"We are stabilizing AIG's liquidity so that we do not need support beyond those amounts that the government has already authorized," Liddy states, according to prepared testimony for Wednesday morning's hearing before the House Oversight & Government Reform Committee. "Although as I have said before the state of the economy will be a factor."
The optimistic forecast is just one of four areas in which Liddy touts "substantial progress" made as part of the company's ongoing restructuring.
"We have reduced, but not yet eliminated, the systemic risk that AIG presents to the global system," he says. "We are selling assets and businesses, despite adverse conditions in global financial markets."
"We are restructuring some businesses for public offerings, for later disposition, or to be wound down so that future losses can be mitigated or avoided," he states.
Liddy notes that the company continues to wind down the complex derivatives portfolio at the Financial Products unit, which almost single-handedly drove the company into the ground with risky credit-default swaps. The exposure has now dropped from $2.7 trillion to $1.5 trillion.

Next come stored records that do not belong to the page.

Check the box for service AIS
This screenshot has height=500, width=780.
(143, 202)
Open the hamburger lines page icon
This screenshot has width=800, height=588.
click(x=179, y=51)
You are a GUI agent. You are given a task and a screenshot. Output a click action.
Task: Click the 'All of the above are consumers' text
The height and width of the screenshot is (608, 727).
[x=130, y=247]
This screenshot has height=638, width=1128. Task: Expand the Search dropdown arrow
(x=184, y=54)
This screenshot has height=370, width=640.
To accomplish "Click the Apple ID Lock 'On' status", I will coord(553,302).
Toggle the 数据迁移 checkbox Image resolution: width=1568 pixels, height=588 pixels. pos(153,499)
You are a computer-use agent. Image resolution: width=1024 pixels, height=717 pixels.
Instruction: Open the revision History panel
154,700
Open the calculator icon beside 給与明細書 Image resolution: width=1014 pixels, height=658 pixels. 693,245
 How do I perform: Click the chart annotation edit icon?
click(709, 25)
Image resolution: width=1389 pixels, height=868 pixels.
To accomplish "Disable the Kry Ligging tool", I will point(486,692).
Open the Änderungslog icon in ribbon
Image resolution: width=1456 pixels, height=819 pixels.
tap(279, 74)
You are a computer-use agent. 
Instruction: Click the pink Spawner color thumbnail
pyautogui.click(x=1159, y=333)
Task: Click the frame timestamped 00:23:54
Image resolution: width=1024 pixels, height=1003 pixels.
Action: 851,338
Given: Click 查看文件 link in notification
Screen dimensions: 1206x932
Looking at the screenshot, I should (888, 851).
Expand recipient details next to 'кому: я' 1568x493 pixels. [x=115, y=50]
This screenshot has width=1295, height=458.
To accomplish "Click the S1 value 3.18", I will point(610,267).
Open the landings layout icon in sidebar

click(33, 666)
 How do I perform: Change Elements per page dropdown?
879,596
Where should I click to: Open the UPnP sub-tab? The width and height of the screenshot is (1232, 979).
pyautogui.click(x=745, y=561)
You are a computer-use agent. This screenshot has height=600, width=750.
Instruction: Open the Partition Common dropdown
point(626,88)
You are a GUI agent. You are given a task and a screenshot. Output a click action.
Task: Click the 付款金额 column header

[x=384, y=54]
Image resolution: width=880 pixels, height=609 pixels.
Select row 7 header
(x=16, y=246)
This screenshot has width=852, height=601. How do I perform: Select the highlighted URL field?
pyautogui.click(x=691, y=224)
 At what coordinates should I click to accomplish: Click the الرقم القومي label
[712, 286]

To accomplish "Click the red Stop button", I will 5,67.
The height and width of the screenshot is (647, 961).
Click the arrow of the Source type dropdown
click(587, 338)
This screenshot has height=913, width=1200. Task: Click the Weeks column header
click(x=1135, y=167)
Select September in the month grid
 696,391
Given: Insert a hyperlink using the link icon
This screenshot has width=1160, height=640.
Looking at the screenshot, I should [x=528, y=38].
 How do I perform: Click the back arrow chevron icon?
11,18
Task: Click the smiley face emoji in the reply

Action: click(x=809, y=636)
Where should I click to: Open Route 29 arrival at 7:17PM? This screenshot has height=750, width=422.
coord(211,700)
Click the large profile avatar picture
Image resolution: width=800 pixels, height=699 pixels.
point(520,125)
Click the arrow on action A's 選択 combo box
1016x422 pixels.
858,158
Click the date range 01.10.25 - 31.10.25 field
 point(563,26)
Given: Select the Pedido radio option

When the CEO first testified before the House panel on March 18, lawmakers grilled him for over five hours about the company's controversial payment of $165 million in employee retention payments earlier that month. Before taking the witness stand again on Wednesday, Liddy reminds lawmakers of the government's massive stake in AIG.
"It is critical that we not lose sight of the fact that we are partners," he says. "When the employees of AIG make mistakes, we expect to be criticized. But rampant, unwarranted criticism of AIG serves only to diminish the value of our businesses around the world - to the detriment of our shareholders, including taxpayers, who own some 80 percent of AIG."
"Our plan is explicitly designed to avoid having to divest AIG assets at fire-sale prices," notes Liddy. "In fact, just the opposite is true. We intend for taxpayers to realize the fullest possible value from every asset disposition."
Meanwhile, the group responsible for overseeing the American taxpayers' 80 percent stake in AIG wants new board members at the company and a broad review of compensation policies.
The AIG Credit Facility Trust, an independent three-person group established by the Federal Reserve Bank of New York in January to manage and dispose of the government's voting stock of AIG, will also testify at Wednesday's hearing.
"We are actively seeking new members of the board who could add important skills and perspectives," they write in their prepared testimony, noting that they hope to make an announcement "shortly."
The trustees also demand that by the end of the year Liddy produce a new compensation plan in "a thoughtful, prudent, and fair manner."
In a letter to Liddy dated May 7, they wrote, "We recognize that crafting such a comprehensive plan will be a significant challenge in light of the constraints under which AIG must operate. In spite of the challenges, it is essential that a comprehensive plan be developed by year-end."